[c. 14 November 1750]
S'il est vray que monsieur Darnaud ait écrit en France pour rétracter une préface dont il m'avoit demandé l'an passé la permission d'orner mes faibles ouvrages, ce procédé doit d'autant plus m'étonner, que cette préface est écritte toutte de sa main, et signée de luy, et je n'en ay retranché que les éloges trop forts qu'il me donnoit.
S'il a pu penser qu'il y eût dans cette préface quelques réflexions dont le gouvernement pût être mécontent, il a encor très grand tort. Je l'ay montrée au roy de Prusse qui n'y a rien trouvé qui pût blesser personne. Si mr Darnaud s'est plaint dans ses lettres que je l'aye desservi auprès du roy de Prusse, c'est un nouveau sujet de repentir qu'il s'est préparé. Le Roy m'est témoin que non seulement je ne luy ay jamais dit le moindre mal de ce jeune homme, mais que je l'ay excusé dans touttes ses fautes, non seulement auprès du roy, mais auprès de la nation, et des français qui sont icy. J'ay été assez heureux pour luy rendre quelques petits services à Paris et je n'ay point changé icy de sentiment à son égard. Je me flatte qu'il se rendra digne des bontez du roy et de tous ceux qui sont à sa cour.
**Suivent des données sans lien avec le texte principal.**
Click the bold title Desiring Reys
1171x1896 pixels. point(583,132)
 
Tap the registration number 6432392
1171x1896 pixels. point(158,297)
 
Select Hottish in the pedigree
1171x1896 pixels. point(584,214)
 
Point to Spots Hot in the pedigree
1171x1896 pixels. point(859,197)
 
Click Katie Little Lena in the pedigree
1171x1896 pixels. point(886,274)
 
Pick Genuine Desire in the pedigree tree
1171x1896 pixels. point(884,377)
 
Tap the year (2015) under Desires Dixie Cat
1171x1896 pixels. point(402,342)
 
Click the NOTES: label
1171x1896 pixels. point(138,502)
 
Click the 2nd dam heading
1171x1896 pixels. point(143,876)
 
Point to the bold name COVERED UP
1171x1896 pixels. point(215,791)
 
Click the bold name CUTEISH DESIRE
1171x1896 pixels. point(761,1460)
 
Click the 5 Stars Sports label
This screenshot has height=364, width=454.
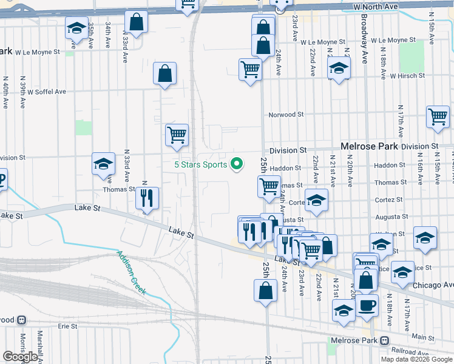200,164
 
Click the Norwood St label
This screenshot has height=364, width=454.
286,114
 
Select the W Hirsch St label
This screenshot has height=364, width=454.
407,76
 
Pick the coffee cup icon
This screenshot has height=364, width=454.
366,306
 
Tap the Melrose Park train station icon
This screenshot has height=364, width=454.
384,340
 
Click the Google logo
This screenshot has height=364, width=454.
20,357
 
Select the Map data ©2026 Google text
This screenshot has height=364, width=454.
416,359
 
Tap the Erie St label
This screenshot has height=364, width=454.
67,326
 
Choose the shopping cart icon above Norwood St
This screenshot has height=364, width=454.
250,70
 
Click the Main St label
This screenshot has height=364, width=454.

Quant à sa préface, il y a longtemps que j'avois suplié ceux qui comptoient entreprendre une édition de mes ouvrages de supprimer ce morceau parce qu'il suffisoit de celles dont monsieur Cocchi et mr Marmontel m'avoient honoré. Je me flatte qu'on m'a tenu parole. Au reste je ne connois point L'édition nouvelle qui doit, dit on, paraître. Je souhaitte qu'elle soit plus correcte et plus fidèle que les précédentes.